# Document passage:

--- BEGIN ---

Know your numbers from the start
Business lesson 1.
Following the interest I received regarding a post I did a few weeks ago — “10 business lessons to learn sooner rather than later” — I decided to do a series in my weekly Wednesday email unpacking each lesson. I use the word “series” lightly, as it may be interrupted by other, more urgent messages. But rest assured, all 11 (there was a bonus) will be covered.
To kick things off…
Lesson number 1 - Know your numbers from the start.
TL:DR - summary from the roundup article
This is a big one. You need to know what your revenue is, what your expenses are, and what your net profit is before taxes. The financial report that reflects this is your Profit & Loss Statement (aka your P&L).
What percentage of your revenue is going to your expenses? What percentage is dropping to your bottom line?

--- END ---

# Aim A:
Copy out the records from the line containing "Given: Click the upload to cloud icon" through the line containing "Looking at the", and give those lines word for word.
# Aim B:
Continue the business lesson on knowing your numbers from where it stops.

# Dataset records:
--- BEGIN ---

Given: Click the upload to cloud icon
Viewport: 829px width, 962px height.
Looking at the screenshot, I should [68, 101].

--- END ---
--- BEGIN ---

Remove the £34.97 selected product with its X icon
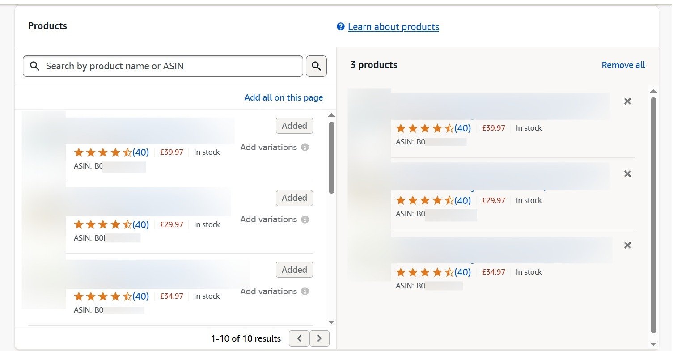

--- END ---
--- BEGIN ---

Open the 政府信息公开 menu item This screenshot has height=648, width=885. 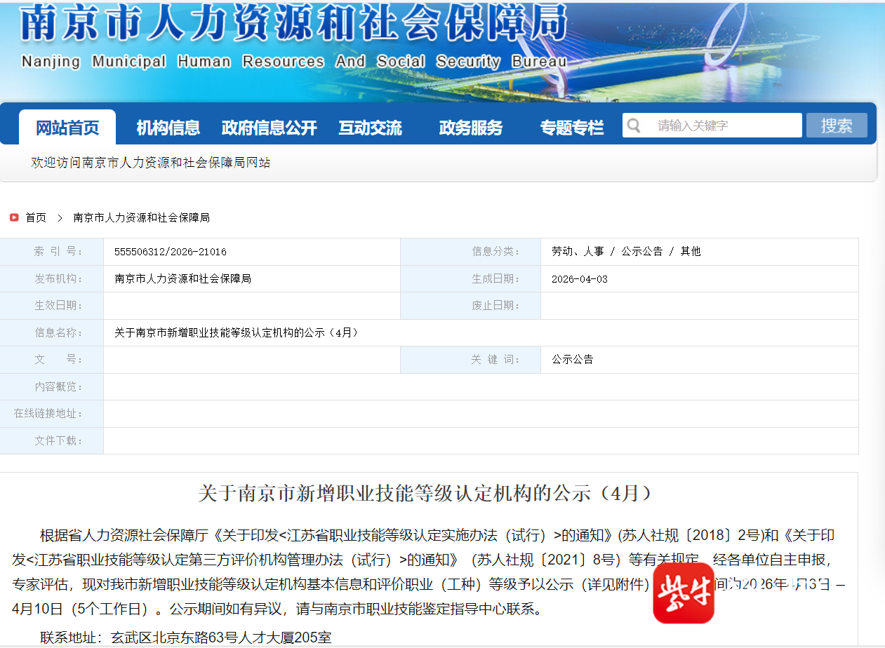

--- END ---

# Final result A:
Given: Click the upload to cloud icon
Viewport: 829px width, 962px height.
Looking at the screenshot, I should [68, 101].

# Final result B:
Then you can dig deeper to see where the bulk of your revenue is coming from (which clients/offerings/products). And you can see where you’re spending your money.
This knowledge is powerful. It allows you to make decisions regarding where to double down and invest and where to let things go.
One note before we get started… I’m not a bookkeeper, accountant, or finance professional. That said, I’ve been running a P&L in one form or another (as a business executive, business owner, and business coach) for 20+ years, so I know my way around basic business finances and how to use them as a tool to help you scale.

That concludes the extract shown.